[INSTRUÇÃO ESCRITA 1] Liste, uma por linha, todas as pessoas mencionadas pelo nome na crítica do filme “Gravidade”.
[INSTRUÇÃO ESCRITA 2] Escreva a continuação da crítica do filme “Gravidade” a partir do ponto em que ela termina.

Críticas


GRAVIDADE

De: ALFONSO CUARÓN
Com: SANDRA BULLOCK E GEORGE CLOONEY
14.10.2013
Por Marcelo Janot
Nem mesmo em “2001”, o maior filme de ficção científica de todos os tempos, o que se viu do lado de fora da nave espacial pareceu tão real

Os tradicionais manuais de roteiro defendem a tese de que são os primeiros 10 minutos de um filme que devem fisgar o espectador. Segundo o professor Syd Field, nessas 10 páginas iniciais do roteiro o personagem principal deve ser devidamente apresentado, junto com a premissa dramática da história. Se ele tivesse atuado como consultor no roteiro que o diretor Alfonso Cuarón e seu filho Jonas Cuarón escreveram, talvez “Gravidade” se tornasse um outro filme. Ou mesmo nem saísse do papel. Afinal, os 10 minutos iniciais se resumem a um bate papo informal entre astronautas em missão no espaço, vistos à distância. Só ouvimos as vozes, porque quem roubará a cena no filme não será um personagem de carne e osso, mas sim o espaço sideral.

Este início intrigante serve para comprovar que fórmulas que deram certo em diversos clássicos hollywoodianos não se aplicam indiscriminadamente. “2001 – Uma Odisséia no Espaço”, já havia mostrado isso, e neste aspecto os Cuarón se mostram alunos bem aplicados do mestre Kubrick. Mas logo fica claro que “Gravidade” não tem a mesma ambição filosófica de “2001”. Em seus enxutíssimos 90 minutos, há sobretudo - como convém ao cinema clássico hollywoodiano - a preocupação em contar bem uma história. Que é muito simples mas vem com a força devastadora de um thriller claustrofóbico: dois astronautas – um veterano (George Clooney) e uma novata (Sandra Bullock) perdem contato com a Terra e se vêem à deriva após um acidente. Seu objetivo é chegar a uma base espacial próxima, que lhes permita regressar a salvo antes que o oxigênio acabe.

O roteiro enfatiza as características humanas dos dois, aproximando-os do espectador. Enquanto o contador de histórias vivido por Clooney relembra o dia em que foi trocado por outra mulher nos festejos do Mardi Gras de 1987, Bullock se revela uma pessoa fragilizada emocionalmente pela perda da filha pequena. Eles não estão no espaço por serem super-heróis capazes de enfrentar perigosos extra-terrestres. Eles são gente como a gente, que riem, choram e se deslumbram com o nascer do sol (com direito a pequenos deslizes melodramáticos que não chegam a comprometer o filme). Cuarón deve saber que não basta levar o espectador para o espaço criando identificação com seus personagens. É preciso também que ele acredite que aquilo é real, como se tivesse sido filmado em locação.

(Dados armazenados)
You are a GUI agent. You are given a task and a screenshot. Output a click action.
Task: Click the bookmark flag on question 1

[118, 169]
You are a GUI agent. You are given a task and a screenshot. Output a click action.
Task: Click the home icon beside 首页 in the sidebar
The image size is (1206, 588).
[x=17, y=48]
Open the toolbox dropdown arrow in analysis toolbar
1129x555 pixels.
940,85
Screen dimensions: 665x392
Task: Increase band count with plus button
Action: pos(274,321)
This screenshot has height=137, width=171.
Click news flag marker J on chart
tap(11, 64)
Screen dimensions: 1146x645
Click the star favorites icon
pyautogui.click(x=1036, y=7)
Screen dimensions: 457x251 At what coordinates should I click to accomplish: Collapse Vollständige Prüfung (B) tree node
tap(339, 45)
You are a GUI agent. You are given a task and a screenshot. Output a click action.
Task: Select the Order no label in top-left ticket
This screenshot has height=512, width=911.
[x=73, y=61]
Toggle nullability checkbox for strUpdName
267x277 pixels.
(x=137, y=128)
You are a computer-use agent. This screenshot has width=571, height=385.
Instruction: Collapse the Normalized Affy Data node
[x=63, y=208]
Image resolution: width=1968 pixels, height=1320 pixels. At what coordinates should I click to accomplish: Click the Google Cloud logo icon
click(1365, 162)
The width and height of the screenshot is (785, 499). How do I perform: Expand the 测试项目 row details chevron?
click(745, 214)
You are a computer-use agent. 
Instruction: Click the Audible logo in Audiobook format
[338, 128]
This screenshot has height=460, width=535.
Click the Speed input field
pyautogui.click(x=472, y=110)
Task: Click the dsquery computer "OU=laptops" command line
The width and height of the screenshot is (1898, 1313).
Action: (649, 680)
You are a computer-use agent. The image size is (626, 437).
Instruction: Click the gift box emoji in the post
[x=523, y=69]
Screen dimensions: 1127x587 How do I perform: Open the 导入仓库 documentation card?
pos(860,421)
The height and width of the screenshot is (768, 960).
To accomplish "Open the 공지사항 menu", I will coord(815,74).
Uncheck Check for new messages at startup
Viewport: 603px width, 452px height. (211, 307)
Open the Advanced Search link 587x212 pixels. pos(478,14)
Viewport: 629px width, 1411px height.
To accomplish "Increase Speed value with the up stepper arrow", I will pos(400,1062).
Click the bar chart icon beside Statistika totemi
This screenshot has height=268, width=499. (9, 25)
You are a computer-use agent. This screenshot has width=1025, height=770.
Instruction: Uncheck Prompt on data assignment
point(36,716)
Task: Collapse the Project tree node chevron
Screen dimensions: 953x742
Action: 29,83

[RESULTADO DA TAREFA 1]
Alfonso Cuarón
Sandra Bullock
George Clooney
Marcelo Janot
Syd Field
Jonas Cuarón
Kubrick

[RESULTADO DA TAREFA 2]
E é aí que passamos a compreender de fato por que “Gravidade” é um dos filmes mais espetaculares dos últimos tempos – porque nunca, nem mesmo em “2001”, o maior filme de ficção científica de todos, o que se viu do lado de fora da nave espacial pareceu tão real. Mérito de uma equipe encabeçada pelo diretor de fotografia Emmanuel Lubezki, o mesmo de “A Árvore da Vida”, e pelo supervisor de efeitos especiais Tim Webber. Em “Gravidade”, o 3-D não está lá só para que o ingresso custe mais caro, a pirataria diminua e as pessoas tenham mais dificuldade para interagirem com seus telefones celulares durante a sessão. O 3-D faz com que o espaço sideral se torne mais envolvente, ficando difícil acreditar que os atores rodaram as cenas em estúdio e todo aquele cenário exterior foi criado por gênios da computação gráfica. O cuidado artesanal se estende ao primoroso desenho de som, que vai desde o contraste entre os climas criados pela boa trilha sonora e os momentos do silêncio ensurdecedor do espaço às diferentes modulações de voz indicando quando temos a câmera subjetiva ou observando os personagens.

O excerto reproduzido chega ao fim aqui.